┌─ Quoted passage

May 4, 1933 – letter to A.D.R.

Your good letter came yesterday, and needless to say I’m tickled to hear that you aren’t sitting in the fig-tree, that you are all alive and well, and that the Wolf is house broken (Oh, most admirable phrase!)

October 4, 1932 – letter to A.D.R.

I have so much catching up to do that I’m not even going to try! Someday, though, I’ll tell you the things that have been happening—the curious, joyous upheavals my life has undergone, and the gipsy-like ways I’ve been living, and so on.

May 31, 1932 – letter to A.D.R.

I’m relieved about You, at least, through your last grand letter, although the news about B.R. is anything but good, certainly. I don’t know what to say about that, so I won’t say anything.

And there WAS some good news, wasn’t there? It sounds to me as if the little gods were smiling for a change on the desert. I’m quite thrilled over that. Also, it’s good—damn good—to hear that P. is nearly through. What happens after that? “And Life Goes On,” I suppose. Funny old life, isn’t it? A very devil of a complex circular affair.

March 1932 – letter to A.D.R.

You really needn’t feel so ashamed of yourself in the matter of correspondence, since you surely didn’t owe me much of a letter, judging by my last two or three!

└─
┌─ Data shown

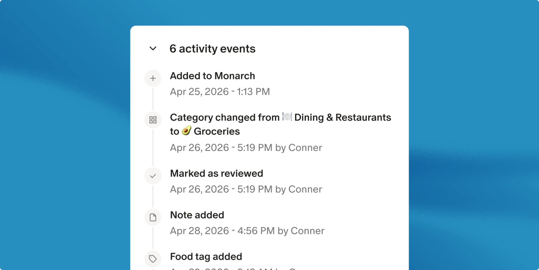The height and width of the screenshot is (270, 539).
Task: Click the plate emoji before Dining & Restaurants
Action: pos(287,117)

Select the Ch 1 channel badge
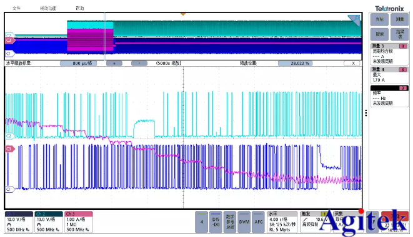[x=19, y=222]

└─
┌─ Data shown

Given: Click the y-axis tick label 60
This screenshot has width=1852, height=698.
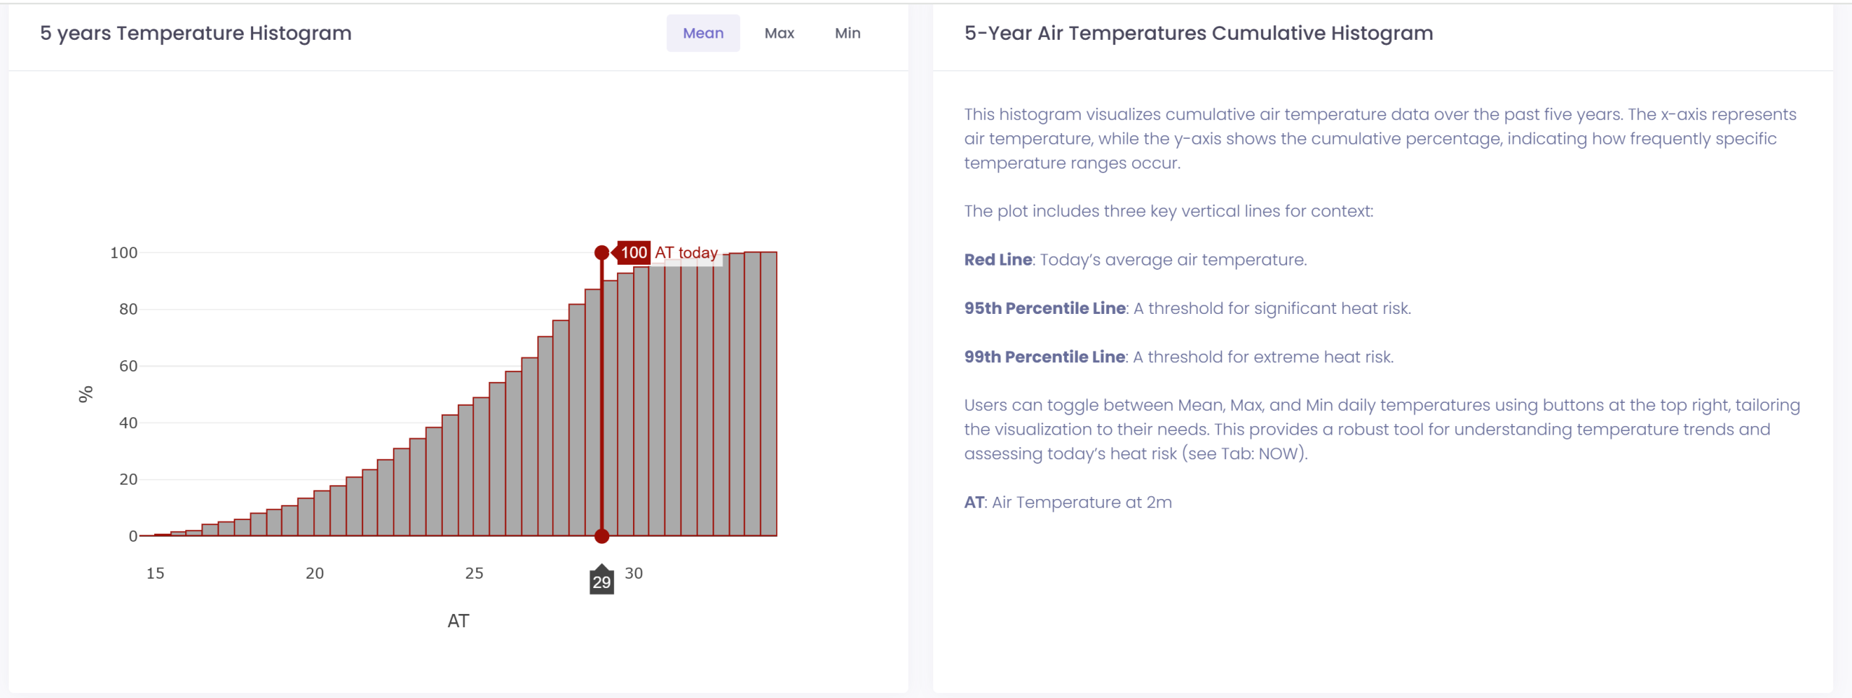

└─

**Written tasks:**
[1] Revise the stretch of the letter excerpts from "I have so much" through "complex circular affair.", putting "prairie" in place of "desert".
[2] Write out the stretch of the records from the line that contains "Given: Click the y-axis tick label 60" through the line that contains "This screenshot has width=1852, height=698.", word for word.

**Solutions to the problems:**
[1]
I have so much catching up to do that I’m not even going to try! Someday, though, I’ll tell you the things that have been happening—the curious, joyous upheavals my life has undergone, and the gipsy-like ways I’ve been living, and so on.

May 31, 1932 – letter to A.D.R.

I’m relieved about You, at least, through your last grand letter, although the news about B.R. is anything but good, certainly. I don’t know what to say about that, so I won’t say anything.

And there WAS some good news, wasn’t there? It sounds to me as if the little gods were smiling for a change on the prairie. I’m quite thrilled over that. Also, it’s good—damn good—to hear that P. is nearly through. What happens after that? “And Life Goes On,” I suppose. Funny old life, isn’t it? A very devil of a complex circular affair.

[2]
Given: Click the y-axis tick label 60
This screenshot has width=1852, height=698.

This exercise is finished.